Quantitative real-time PCR was performed using a MyiQTM real-time PCR detection system (Bio-Rad Laboratories Inc., Hercules, CA, USA) in a 20 μL reaction mixture consisting of AceQ qPCR SYBR Green Master Mix (10 μL), primer (each 2.0 μM), cDNA template (2.0 μL) and ddH2O (7.2 μL). The real-time PCR program was one cycle of 95 °C for 5 min, and then 40 cycles of 95 °C for 30 s, 55 °C for 30 s, and 72 °C for 30 s. The melting curve for each amplicon was measured by raising the temperature from 55 to 95 °C at 0.5 °C/s after the completion of each run while monitoring fluorescence. The specificity of the PCR primers was checked by examining the symmetry of melting curve and the lack of non-specific peaks [30]. The glyceraldehyde-3-phosphate dehydrogenase gene (gapdh) was used as a reference [21]. All tests were conducted in triplicate. Statistical analysis was performed using the Student’s t-test in R (version 3.3.3, Statistics Department of the University of Auckland, Auckland, New Zealand).

3. Results and Discussion

3.1. Characterization of Strain YL15

Strain YL15 is similar to other described strains of A. ferrivorans in the growth at low temperature, utilization of inorganic and organic substances and tolerance to pH (Table S3). Strain YL15 can tolerate high concentrations of heavy metals (Table 1). The strain was much more resistant to heavy metals than the previously described A. ferrivorans strains, which were reported to be inhibited by <50 mM Cu(II) (3.2 g/L) or <100 mM Fe(III) (5.6 g/L) [14]. Strain YL15 can tolerate a high dose of UVR. The upper limit exposure time (at which growth was observed on FeTSB plates) to UV for strain YL15 was 8 min, higher than the A. ferrooxidans type strain ATCC 23,270 (4 min).

● **Exercise requirements**
1. According to the strain YL15 excerpt, what was the upper limit of UV exposure time at which strain YL15 still grew on FeTSB plates?
2. Carry on the strain YL15 excerpt from its last sentence.
The records that follow come from a different source than the strain YL15 excerpt.

● **Available data**
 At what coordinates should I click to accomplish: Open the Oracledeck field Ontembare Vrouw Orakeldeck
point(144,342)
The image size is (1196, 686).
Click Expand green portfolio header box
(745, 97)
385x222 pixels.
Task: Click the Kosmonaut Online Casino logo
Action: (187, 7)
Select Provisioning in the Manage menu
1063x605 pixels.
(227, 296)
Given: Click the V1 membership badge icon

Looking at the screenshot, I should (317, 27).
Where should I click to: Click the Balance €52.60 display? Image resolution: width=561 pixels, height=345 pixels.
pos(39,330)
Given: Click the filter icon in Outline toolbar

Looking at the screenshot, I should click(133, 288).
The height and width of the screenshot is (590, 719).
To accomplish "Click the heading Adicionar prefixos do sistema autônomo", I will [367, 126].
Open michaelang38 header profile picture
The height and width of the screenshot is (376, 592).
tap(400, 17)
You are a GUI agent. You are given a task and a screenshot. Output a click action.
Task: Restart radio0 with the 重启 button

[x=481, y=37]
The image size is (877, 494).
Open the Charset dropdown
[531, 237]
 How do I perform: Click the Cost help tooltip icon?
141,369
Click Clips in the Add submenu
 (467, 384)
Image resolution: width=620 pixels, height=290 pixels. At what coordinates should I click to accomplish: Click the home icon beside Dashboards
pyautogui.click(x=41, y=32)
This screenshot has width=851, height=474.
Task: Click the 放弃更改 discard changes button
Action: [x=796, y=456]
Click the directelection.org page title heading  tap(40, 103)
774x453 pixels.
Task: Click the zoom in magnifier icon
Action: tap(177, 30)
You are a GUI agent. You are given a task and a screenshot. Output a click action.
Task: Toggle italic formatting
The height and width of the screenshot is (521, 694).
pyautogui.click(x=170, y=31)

● **Responses in order**
1. 8 minutes.

2.
3.2. Bioleaching of Chalcopyrite by Strain YL15

During bioleaching of chalcopyrite, cell density began to increase after a lag phase at 6 °C and 28 °C (24 and 12 days, respectively) (Figure 1a). The pH decreased to 2.0 and 1.8 at 6 °C and 28 °C, respectively (Figure 1b). At 6 °C and 28 °C, the cells entered the stationary phase after days 36 and 28, respectively. The stationary phase was long. This was because chalcopyrite is leached via the polysulfide pathway, during which time elemental sulfur is formed [31] and cells can grow using elemental sulfur as a main energy source.
The variation of copper during bioleaching was shown in Figure 2. The slight increase in copper concentration in the early phase resulted from the proton attack on chalcopyrite, which was consistent with the rise in pH (Figure 1b). Thereafter, copper concentration increased rapidly, and reached the highest level at 6 °C (1.02 g/L) on day 52 and 28 °C on day 40 (1.53 g/L), respectively. The highest copper concentration rate at 6 °C (10.3%) and 28 °C (15.4%) were much higher than those of the abiotic controls (2.9% at 6 °C and 3.2% at 28 °C), indicating that strain YL15 significantly accelerated the leaching of chalcopyrite.
At 6 °C, the leaching rate was fast on days 20–32, meanwhile, the ORP value increased rapidly from about ~330 mV to ~580 mV (Figure 3a). The sharp increase of ORP was due to the consumption of ferrous iron and the increase of ferric iron concentration (Figure S1 and Figure 3b). Comparatively, this process was shorter at 6 °C than at 28 °C. At 28 °C, dissolution of chalcopyrite was rapid on days 8–24, during which the ORP increased from 340–480 mV. This difference was mainly due to that at 6 °C, ferric iron oxidized chalcopyrite and regenerated ferrous iron slower than at 28 °C and that ferric iron scarcely formed precipitate at low temperature (see results of SEM and XRD).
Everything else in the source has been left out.